_CHALLENGE_: Pick out every row that contains the string "link" and copy each one in full.

_DATASET EXCERPTS_:
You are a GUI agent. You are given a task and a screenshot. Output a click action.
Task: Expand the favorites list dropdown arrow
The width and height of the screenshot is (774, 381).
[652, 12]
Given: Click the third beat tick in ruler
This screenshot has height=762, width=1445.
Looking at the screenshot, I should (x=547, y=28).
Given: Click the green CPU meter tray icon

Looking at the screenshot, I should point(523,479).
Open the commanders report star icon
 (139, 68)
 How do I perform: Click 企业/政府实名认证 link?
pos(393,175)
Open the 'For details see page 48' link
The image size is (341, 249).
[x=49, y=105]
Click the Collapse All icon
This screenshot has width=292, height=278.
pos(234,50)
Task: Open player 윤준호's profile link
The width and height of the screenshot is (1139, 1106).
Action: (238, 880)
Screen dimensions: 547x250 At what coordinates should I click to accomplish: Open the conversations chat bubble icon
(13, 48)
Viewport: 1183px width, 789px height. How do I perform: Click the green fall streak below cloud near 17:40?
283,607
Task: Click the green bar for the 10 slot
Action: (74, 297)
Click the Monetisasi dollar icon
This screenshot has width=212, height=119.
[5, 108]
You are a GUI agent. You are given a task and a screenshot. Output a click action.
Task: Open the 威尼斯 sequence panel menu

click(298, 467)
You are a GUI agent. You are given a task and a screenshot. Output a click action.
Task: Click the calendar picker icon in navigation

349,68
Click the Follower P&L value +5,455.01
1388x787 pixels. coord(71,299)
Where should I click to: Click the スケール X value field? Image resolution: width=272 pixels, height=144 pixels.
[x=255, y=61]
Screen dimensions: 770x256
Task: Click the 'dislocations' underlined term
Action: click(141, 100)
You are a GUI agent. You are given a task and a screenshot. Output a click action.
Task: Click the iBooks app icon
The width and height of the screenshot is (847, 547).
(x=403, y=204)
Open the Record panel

_SOLUTION TO THE PROBLEM_:
 How do I perform: Click 企业/政府实名认证 link?
Open the 'For details see page 48' link
Task: Open player 윤준호's profile link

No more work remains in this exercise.